Call to Action: Reduce Waste in the US Health Care System and Return the Cost Savings to Patients and the Economy and the Trillion Dollar Checkbook: Reduce Waste and Cost in the US Health Care System provide a strategic framework and in-depth analysis of significant and often complex opportunities to reduce waste and cost in the United States health care system.

The premise of the Checkbook is that successful waste reduction in the health care system would, in effect, enable writing a “check” back to the American people or repurposing those savings to support essential patient-care services or meet community needs. Presented as a “work in progress,” the items in the checkbook assembled to date, with intentionally conservative estimates based on the literature, totals close to $0.9 trillion. We invite others to contribute their ideas to the conversation.

The Call to Action:

  1. Endorse local health system adoption of strategies to reduce non-value-added waste,
  2. Form collaborative partnerships for action in local, state and national communities to address more complex waste reduction opportunities, and
  3. Advocate for health care reforms and redesign to address systemic regulatory, legislative, and other barriers to repurposing or returning the cost savings to patients and the economy.

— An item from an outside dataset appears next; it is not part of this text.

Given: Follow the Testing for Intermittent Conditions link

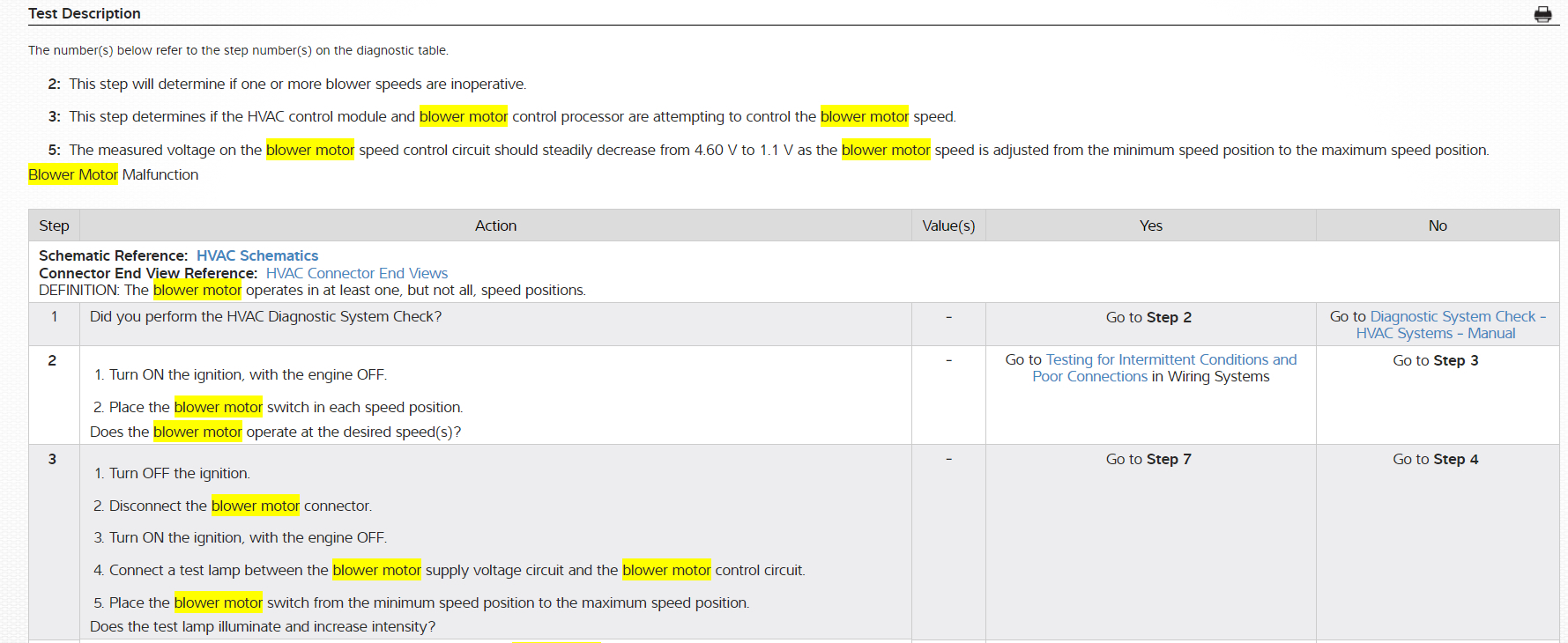Looking at the screenshot, I should tap(1170, 359).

Waste in the US health care system is real, of monumental and quantifiable magnitude, and stands in the way of sustainability of health care and achievement of the Triple Aim. The Call to Action and companion Trillion Dollar Checkbook have undertaken to identify the many forms of waste systematically and specifically, to quantify the potential savings based on specific published examples, and to develop a broad strategic framework to achieve the aim of driving out non-value-added waste in health care. Now is the time for health systems and providers to commit to do our part to reduce waste in the US health care system.

Our aspiration is that this approach will intrigue and inspire health care organizations, broader coalitions and collaborative partnerships, payers, and governmental agencies to act on this imperative issue. For this effort to bear fruit, it will require a concerted and coordinated effort in the relentless, thoughtful, and strategic pursuit of eliminating waste. To be sure, the work to identify and reduce waste is difficult. The absolute necessity of pursuing this work for the sake of better and more affordable care for all patients, and current and future generations, is equally certain.

Molly Bogan, MA is a Senior Director at the Institute for Healthcare Improvement. Helen Macfie, PharmD is Chief Transformation Officer at MemorialCare Health System. James Leo, MD is Chief Medical Officer at MemorialCare Health System.